Malmstrom airmen tackle Norwegian Foot March in Helena area
Nearly 185 people signed up at Malmstrom to ruck 18.6 miles with 24 pounds, turning a base tradition into a test of endurance and mental grit.
Malmstrom Air Force Base turned a Norwegian military tradition into a local test of stamina, with Staff Sgt. Josh Wright estimating that 175 to 185 people signed up for the 2026 Norwegian Foot March. Participants took on an 18.6-mile ruck carrying at least 24 pounds of dry weight, a grind that put legs, shoulders and discipline to work long before the finish line.
Wright said it was the third time the march had been held at Malmstrom. He also said putting the event together required coordination across multiple squadrons and other base entities, underscoring that the challenge was as much about unit cooperation as it was about individual fitness. The route around the base was mostly flat, about 60 to 70 percent by his estimate, but the hills were steep enough to make the course punishing over the full distance.
That design is part of the point. The march is meant to test physical endurance and mental toughness, and airmen who entered knew that pace, posture and persistence would matter as much as strength. Wright said the best preparation was simple: get used to carrying the weight and prepare the feet, joints, shoulders and back for the strain. For some participants, the goal was to finish inside the official time standard and earn the Norwegian Foot March badge. For others, simply reaching the end was the win.

The event carries official weight well beyond Malmstrom. The Norwegian Armed Forces say the foot march began in 1915 as a military endurance test for soldiers in the Norwegian Army. Today, the 30-kilometer route still requires an 11-kilogram rucksack, and time standards vary by age and gender. The march is sanctioned through the Norwegian Embassy and tied to formal guidance from the Royal Norwegian Embassy Office of the Defence Attaché, giving it a direct link to an allied military tradition that still has relevance inside the U.S. Air Force.

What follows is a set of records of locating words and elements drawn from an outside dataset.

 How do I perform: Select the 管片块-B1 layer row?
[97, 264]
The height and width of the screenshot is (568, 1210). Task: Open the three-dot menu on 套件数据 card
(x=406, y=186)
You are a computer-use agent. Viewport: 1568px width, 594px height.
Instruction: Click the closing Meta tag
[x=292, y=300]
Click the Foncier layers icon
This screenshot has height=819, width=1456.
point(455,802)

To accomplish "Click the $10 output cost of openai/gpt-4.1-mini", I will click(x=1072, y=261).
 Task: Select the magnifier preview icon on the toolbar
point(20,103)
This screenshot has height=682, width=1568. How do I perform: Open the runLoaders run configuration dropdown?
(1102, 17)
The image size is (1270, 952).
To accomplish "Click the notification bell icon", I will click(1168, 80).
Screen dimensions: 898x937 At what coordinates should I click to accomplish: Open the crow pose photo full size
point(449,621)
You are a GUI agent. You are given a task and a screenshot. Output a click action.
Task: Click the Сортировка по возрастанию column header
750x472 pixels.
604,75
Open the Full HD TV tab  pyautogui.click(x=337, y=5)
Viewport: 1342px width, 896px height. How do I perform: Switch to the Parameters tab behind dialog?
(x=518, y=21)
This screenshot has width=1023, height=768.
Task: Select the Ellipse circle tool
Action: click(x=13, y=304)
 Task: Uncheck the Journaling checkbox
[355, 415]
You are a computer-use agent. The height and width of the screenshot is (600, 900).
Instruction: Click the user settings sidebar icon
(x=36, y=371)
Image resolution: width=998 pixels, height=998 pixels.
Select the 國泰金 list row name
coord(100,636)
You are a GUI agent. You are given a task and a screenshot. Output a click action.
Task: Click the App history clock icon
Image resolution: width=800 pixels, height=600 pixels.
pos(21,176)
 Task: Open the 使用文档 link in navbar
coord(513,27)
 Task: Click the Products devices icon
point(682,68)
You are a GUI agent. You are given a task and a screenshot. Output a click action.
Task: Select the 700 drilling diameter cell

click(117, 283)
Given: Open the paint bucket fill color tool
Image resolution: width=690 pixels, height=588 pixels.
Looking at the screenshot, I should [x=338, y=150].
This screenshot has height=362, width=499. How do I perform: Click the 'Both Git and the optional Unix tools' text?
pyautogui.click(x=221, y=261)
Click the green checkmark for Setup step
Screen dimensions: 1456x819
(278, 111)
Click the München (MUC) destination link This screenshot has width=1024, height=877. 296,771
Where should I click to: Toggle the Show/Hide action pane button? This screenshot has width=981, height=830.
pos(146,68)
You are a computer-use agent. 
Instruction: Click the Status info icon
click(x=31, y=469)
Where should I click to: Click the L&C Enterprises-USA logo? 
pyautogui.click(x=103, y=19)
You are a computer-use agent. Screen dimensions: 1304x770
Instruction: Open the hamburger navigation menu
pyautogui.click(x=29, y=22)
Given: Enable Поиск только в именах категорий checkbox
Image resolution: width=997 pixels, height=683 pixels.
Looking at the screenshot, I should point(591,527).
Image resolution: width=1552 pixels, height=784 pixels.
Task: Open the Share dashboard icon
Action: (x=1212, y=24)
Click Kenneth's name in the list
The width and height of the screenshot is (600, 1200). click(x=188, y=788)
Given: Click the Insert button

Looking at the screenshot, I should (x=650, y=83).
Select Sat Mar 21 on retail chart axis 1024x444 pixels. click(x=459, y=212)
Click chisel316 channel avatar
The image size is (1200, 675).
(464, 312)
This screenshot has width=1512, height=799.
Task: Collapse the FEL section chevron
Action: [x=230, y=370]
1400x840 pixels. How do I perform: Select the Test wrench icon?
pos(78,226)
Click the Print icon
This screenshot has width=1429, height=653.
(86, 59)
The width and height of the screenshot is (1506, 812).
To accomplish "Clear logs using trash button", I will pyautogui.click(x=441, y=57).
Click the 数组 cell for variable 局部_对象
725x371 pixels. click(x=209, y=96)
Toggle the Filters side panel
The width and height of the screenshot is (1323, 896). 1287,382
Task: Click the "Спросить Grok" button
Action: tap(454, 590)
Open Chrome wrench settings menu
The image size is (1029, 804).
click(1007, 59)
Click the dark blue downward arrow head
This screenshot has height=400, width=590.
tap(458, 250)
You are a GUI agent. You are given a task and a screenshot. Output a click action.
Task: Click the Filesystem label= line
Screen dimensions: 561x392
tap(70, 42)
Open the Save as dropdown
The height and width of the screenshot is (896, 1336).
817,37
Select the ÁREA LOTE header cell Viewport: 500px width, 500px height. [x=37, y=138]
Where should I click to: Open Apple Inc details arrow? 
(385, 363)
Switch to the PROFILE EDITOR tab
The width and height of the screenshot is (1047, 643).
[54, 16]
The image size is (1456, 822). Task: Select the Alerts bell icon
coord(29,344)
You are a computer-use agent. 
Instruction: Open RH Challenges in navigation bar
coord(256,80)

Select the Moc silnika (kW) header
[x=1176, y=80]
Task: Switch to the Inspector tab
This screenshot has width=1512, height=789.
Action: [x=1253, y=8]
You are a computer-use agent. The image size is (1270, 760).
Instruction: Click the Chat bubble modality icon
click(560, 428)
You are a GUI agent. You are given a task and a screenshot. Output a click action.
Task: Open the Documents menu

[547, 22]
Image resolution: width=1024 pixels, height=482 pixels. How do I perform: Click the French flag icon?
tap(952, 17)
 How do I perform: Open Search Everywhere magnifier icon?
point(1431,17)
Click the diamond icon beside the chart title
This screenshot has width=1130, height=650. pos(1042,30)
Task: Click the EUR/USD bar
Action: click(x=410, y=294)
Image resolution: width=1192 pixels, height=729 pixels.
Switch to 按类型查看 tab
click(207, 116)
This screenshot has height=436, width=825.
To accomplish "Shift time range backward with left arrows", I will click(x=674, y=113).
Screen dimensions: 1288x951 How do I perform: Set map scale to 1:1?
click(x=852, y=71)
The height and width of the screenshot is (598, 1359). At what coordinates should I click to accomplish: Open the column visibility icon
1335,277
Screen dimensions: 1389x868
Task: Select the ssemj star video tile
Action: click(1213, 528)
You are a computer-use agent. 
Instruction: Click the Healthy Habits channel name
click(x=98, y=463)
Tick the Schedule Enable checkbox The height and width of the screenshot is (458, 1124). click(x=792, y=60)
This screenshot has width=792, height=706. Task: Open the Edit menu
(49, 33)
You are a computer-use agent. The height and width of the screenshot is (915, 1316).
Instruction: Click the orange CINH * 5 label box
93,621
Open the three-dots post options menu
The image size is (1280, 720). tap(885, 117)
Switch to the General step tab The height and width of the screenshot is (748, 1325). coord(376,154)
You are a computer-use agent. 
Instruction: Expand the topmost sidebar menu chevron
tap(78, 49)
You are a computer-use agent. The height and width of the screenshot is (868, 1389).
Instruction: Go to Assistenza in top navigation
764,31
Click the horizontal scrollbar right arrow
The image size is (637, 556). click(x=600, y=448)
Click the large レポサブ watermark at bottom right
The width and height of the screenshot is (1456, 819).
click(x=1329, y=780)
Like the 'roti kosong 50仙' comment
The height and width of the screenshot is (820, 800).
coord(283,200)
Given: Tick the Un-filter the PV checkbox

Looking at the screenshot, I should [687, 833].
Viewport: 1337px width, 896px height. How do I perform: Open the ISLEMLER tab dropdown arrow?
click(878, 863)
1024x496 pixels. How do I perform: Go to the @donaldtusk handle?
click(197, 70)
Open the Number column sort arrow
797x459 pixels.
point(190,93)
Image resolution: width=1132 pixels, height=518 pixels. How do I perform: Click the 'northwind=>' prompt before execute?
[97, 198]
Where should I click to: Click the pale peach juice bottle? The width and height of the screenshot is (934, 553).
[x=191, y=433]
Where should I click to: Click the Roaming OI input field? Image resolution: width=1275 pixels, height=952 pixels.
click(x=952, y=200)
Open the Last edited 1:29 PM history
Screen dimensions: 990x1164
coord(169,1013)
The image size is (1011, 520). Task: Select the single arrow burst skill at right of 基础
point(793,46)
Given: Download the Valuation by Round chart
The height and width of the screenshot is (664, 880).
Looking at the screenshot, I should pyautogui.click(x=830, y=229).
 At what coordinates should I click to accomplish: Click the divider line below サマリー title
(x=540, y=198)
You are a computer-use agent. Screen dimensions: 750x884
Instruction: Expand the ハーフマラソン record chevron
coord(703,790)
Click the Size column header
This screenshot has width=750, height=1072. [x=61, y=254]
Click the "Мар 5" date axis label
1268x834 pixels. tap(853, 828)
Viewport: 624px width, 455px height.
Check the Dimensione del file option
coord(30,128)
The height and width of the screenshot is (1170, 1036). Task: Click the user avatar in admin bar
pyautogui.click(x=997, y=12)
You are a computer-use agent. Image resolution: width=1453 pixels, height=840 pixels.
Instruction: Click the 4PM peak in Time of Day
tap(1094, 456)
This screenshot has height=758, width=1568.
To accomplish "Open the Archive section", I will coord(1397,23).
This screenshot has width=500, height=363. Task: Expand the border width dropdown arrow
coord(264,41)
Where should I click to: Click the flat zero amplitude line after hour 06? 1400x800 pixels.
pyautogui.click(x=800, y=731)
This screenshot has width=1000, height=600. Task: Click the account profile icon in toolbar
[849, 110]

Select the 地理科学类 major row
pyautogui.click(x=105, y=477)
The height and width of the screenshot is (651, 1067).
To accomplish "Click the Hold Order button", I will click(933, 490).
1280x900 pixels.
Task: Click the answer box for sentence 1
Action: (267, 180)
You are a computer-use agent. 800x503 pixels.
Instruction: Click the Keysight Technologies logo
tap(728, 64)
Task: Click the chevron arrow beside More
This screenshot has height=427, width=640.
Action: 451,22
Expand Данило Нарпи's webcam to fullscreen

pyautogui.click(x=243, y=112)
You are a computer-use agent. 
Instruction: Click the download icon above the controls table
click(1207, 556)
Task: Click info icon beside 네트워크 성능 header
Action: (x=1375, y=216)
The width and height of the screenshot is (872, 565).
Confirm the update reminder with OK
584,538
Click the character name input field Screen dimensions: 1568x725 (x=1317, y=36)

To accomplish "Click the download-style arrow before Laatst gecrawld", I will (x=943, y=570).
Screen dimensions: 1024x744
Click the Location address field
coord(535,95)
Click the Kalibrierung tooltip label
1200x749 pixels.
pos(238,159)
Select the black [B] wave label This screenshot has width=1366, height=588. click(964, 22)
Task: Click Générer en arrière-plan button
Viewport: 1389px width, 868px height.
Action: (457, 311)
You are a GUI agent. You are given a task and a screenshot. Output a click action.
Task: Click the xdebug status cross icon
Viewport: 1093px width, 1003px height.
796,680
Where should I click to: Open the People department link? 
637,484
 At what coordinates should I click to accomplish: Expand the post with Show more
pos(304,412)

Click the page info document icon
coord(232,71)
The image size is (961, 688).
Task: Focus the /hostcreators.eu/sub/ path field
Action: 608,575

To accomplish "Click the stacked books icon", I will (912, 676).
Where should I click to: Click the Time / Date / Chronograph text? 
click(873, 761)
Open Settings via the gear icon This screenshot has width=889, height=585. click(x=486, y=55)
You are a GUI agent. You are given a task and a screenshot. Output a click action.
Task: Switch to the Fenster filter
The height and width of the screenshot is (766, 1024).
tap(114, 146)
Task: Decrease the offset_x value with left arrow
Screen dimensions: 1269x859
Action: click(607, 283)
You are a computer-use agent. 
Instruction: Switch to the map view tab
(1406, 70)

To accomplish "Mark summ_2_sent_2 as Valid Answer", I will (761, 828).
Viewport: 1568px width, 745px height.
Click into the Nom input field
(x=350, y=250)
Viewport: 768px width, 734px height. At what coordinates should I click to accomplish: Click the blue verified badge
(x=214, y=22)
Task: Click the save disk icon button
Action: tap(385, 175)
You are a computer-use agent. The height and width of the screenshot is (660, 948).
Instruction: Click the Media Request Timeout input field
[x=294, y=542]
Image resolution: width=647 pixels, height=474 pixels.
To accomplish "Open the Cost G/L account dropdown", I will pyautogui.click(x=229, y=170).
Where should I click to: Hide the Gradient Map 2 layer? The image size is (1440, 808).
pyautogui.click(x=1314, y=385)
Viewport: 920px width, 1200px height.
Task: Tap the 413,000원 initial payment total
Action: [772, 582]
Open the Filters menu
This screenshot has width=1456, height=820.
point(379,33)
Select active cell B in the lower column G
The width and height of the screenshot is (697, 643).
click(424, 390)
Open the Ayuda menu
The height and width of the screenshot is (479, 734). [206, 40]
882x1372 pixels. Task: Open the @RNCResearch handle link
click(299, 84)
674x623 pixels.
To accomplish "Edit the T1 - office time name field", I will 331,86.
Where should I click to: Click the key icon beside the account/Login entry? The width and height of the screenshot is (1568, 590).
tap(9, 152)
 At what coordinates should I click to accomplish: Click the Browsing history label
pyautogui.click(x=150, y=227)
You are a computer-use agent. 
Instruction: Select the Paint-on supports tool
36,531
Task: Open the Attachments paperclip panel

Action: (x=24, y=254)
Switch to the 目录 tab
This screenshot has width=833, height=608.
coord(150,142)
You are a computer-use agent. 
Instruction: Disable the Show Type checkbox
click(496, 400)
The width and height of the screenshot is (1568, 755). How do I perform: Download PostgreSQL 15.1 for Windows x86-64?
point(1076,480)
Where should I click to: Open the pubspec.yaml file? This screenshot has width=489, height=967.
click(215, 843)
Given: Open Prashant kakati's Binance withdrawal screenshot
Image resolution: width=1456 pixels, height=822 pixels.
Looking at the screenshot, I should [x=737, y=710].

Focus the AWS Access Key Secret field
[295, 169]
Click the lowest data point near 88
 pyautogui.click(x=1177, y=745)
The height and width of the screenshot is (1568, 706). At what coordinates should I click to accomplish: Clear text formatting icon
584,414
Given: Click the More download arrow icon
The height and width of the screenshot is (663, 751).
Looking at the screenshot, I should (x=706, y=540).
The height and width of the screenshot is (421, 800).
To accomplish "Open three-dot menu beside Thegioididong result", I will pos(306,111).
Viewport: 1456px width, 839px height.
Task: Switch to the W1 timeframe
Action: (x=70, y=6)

Malmstrom’s 2025 coverage described the march as a way for airmen to earn the official Norwegian Armed Forces skill badge while demonstrating physical endurance, mental resilience and allied military tradition. Wright-Patterson Air Force Base reported about 335 military members, veterans and dependents in its 2026 march, showing that the event has broadened across the force. In Great Falls and across Lewis and Clark County, the Malmstrom version offers a clear look at what the base asks of its people: readiness, resilience and a culture built around finishing the hard thing together.